(Aim of the exercise):
None of the pictures should appear; the lines from the line containing "This screenshot has width=1487, height=721." through the last line of the listing must be repeated exactly.

(Records provided):
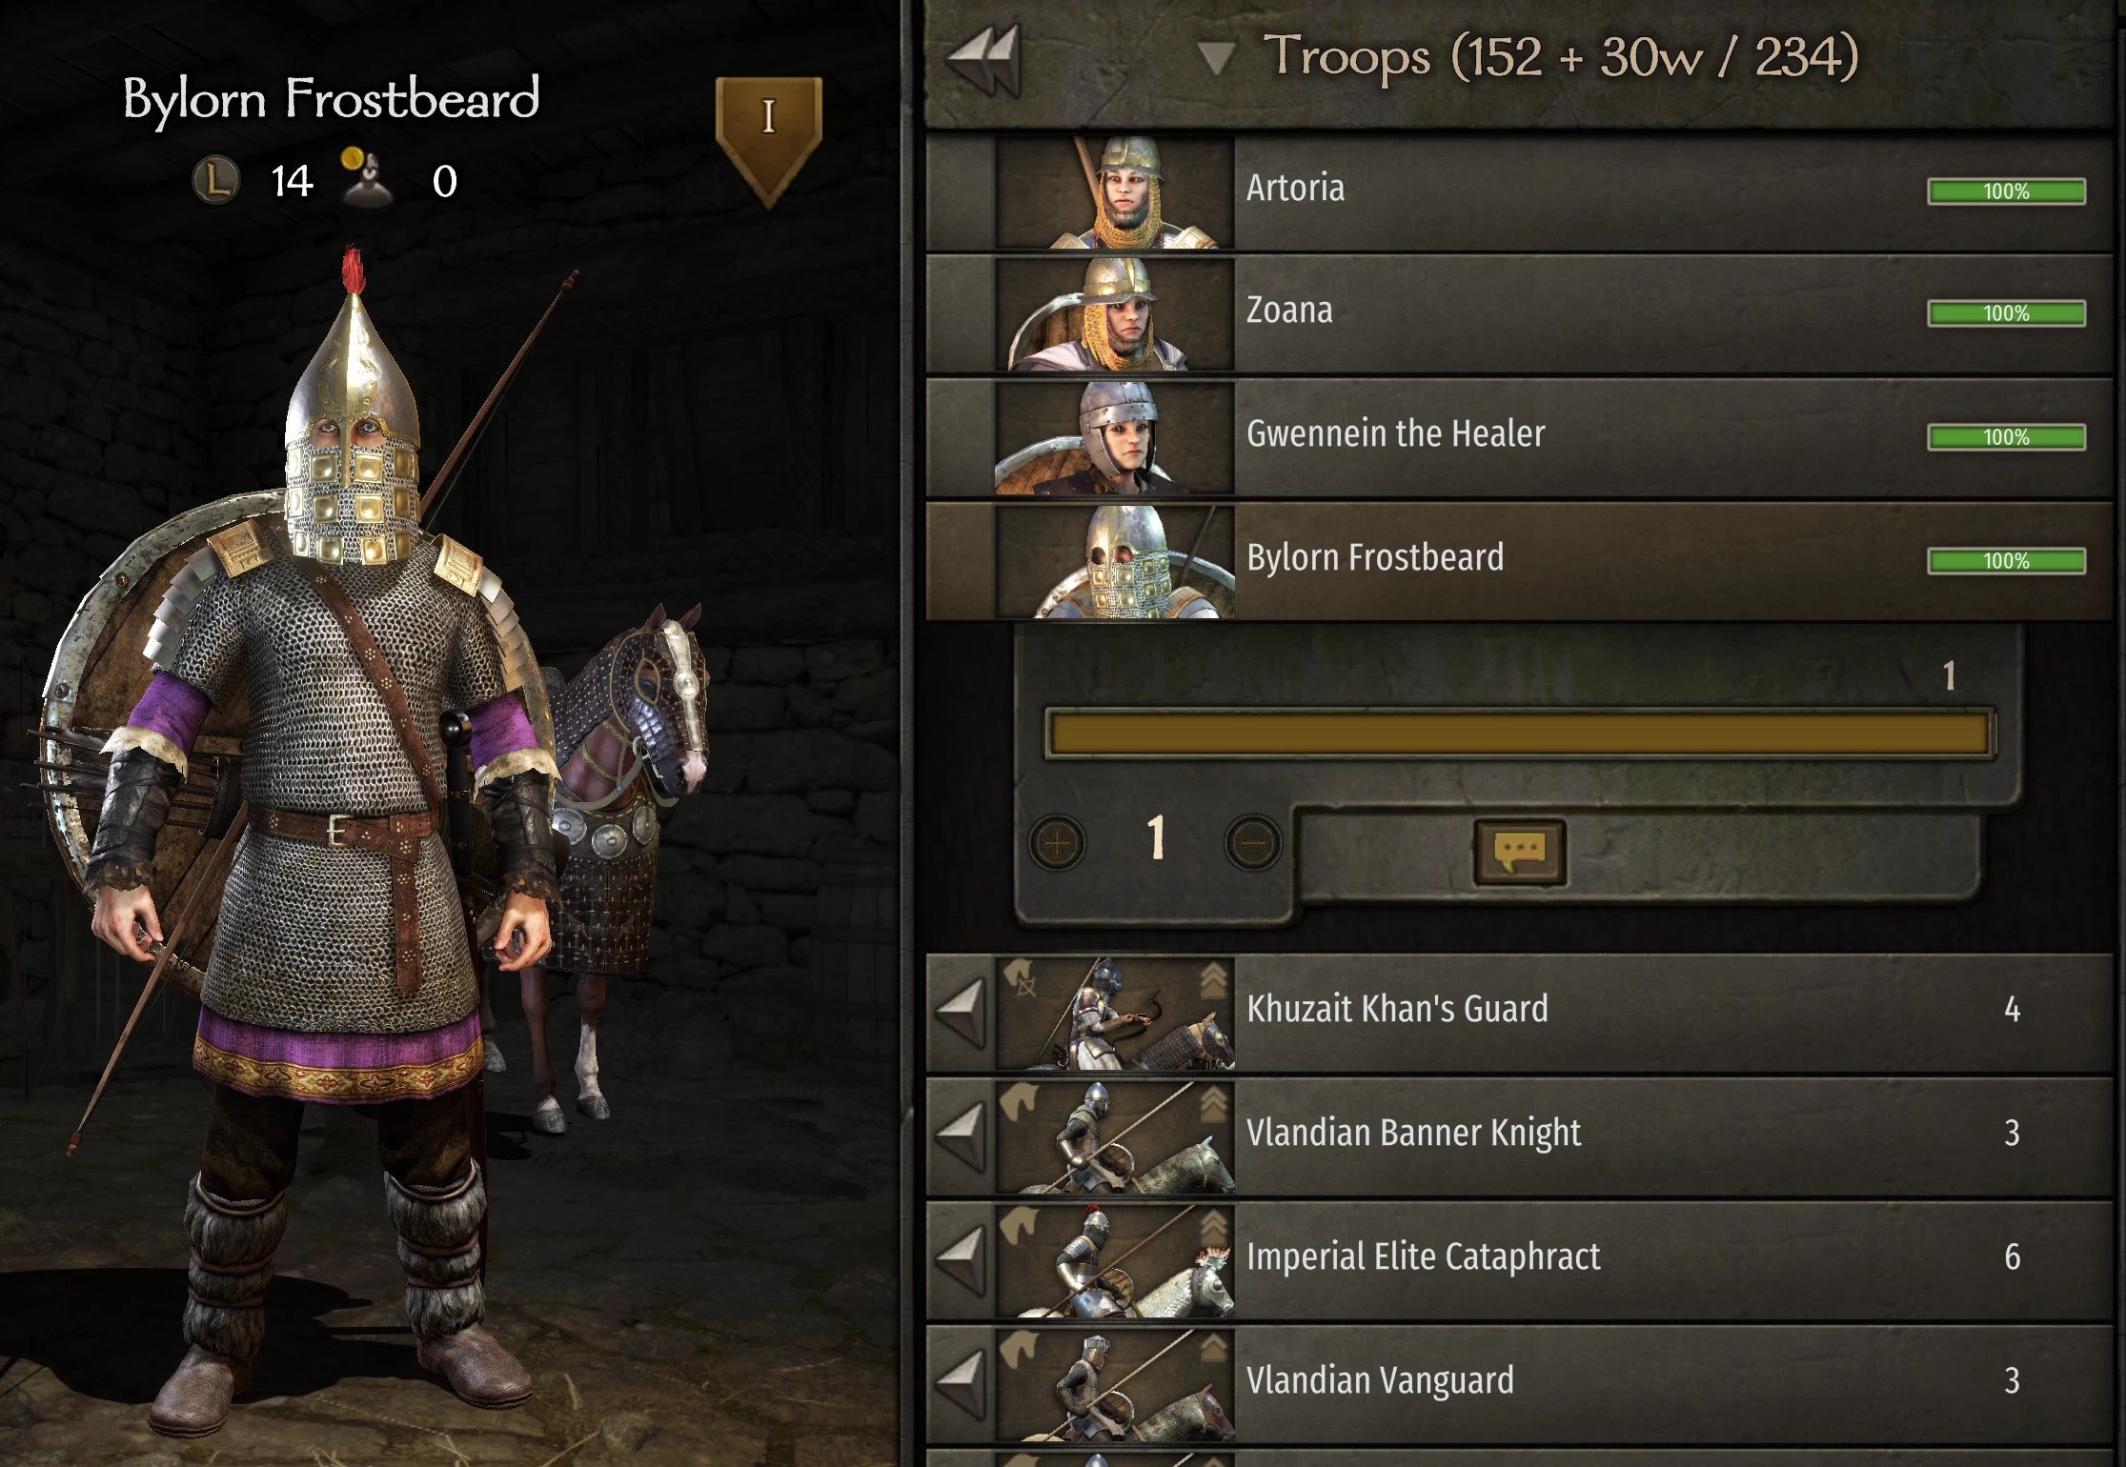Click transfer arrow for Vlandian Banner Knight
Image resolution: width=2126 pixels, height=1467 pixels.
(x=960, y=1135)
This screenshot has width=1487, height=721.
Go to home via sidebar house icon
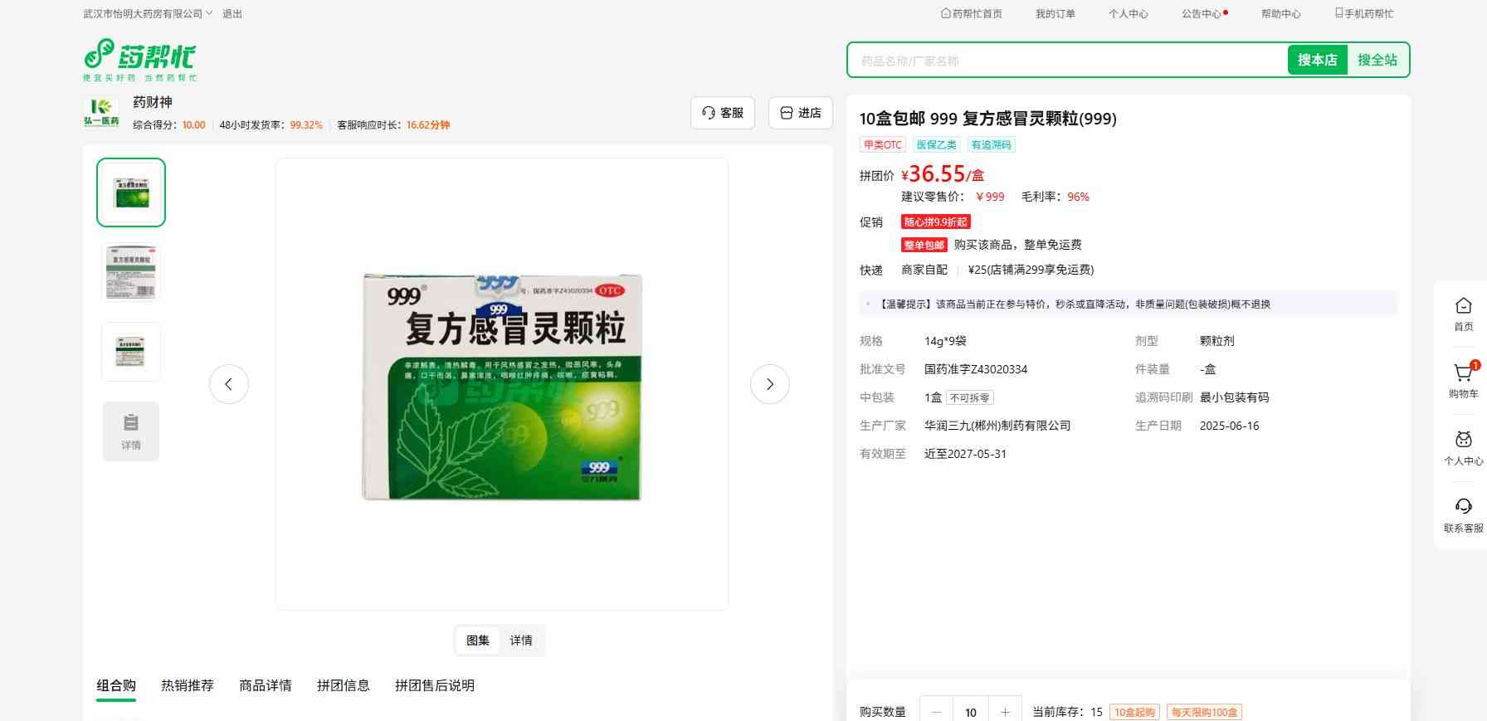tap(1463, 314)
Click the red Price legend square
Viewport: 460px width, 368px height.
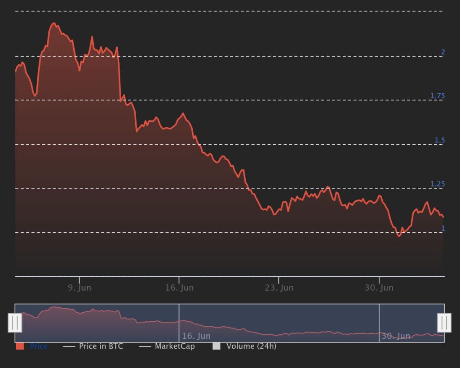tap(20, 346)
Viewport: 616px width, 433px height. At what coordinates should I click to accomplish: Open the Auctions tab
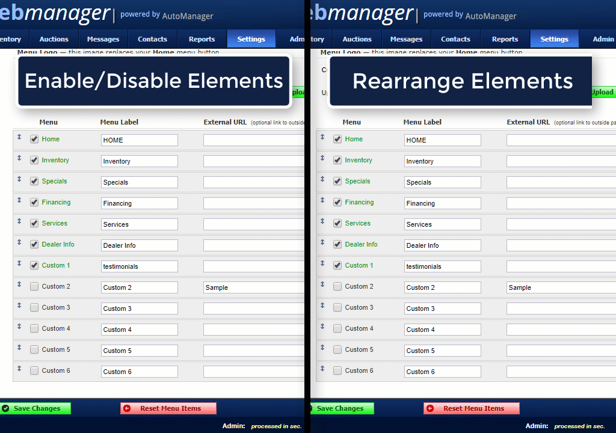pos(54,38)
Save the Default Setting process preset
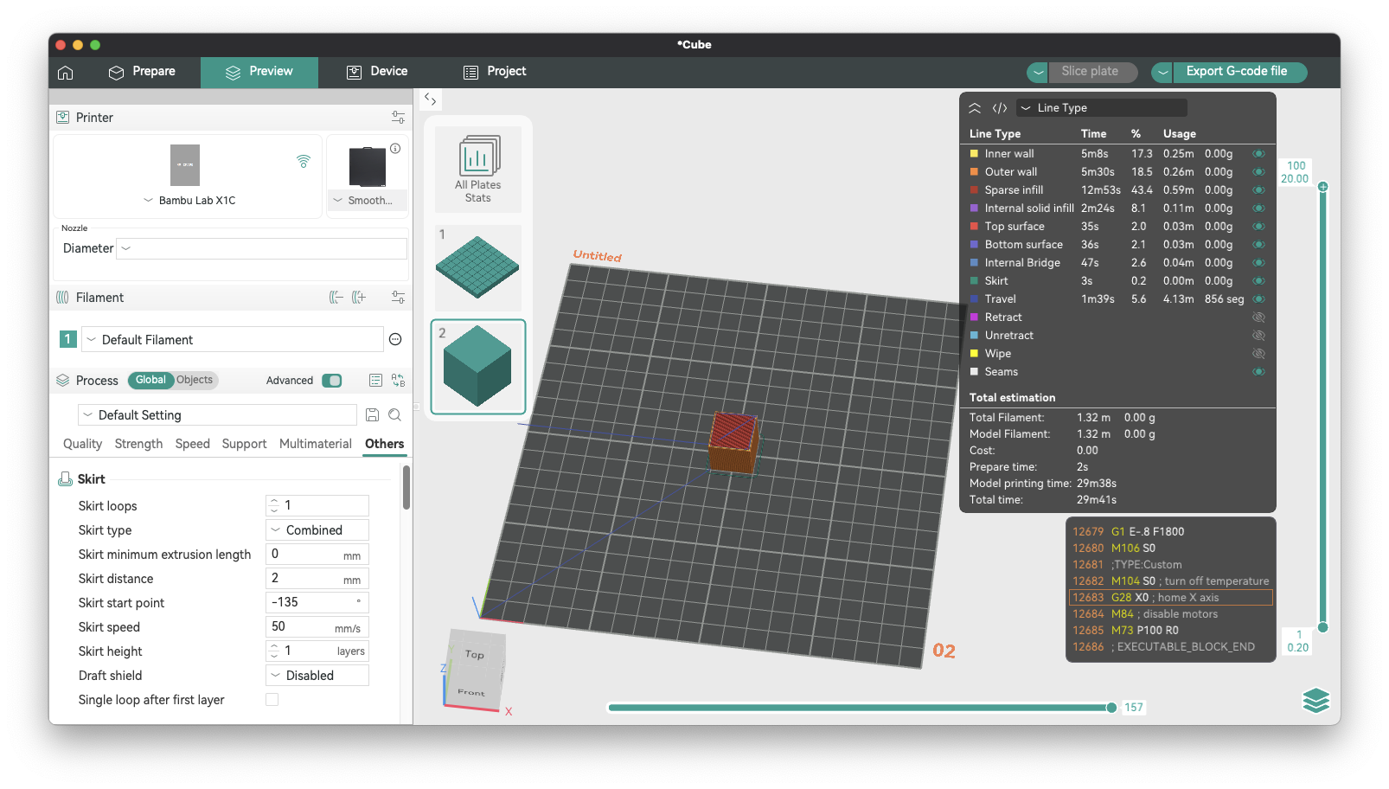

(Response to the task):
This screenshot has width=1487, height=721.
Go to home via sidebar house icon
tap(1463, 314)
Click the red Price legend square
Viewport: 460px width, 368px height.
tap(20, 346)
Viewport: 616px width, 433px height. At what coordinates should I click to accomplish: Open the Auctions tab
pos(54,38)
Save the Default Setting process preset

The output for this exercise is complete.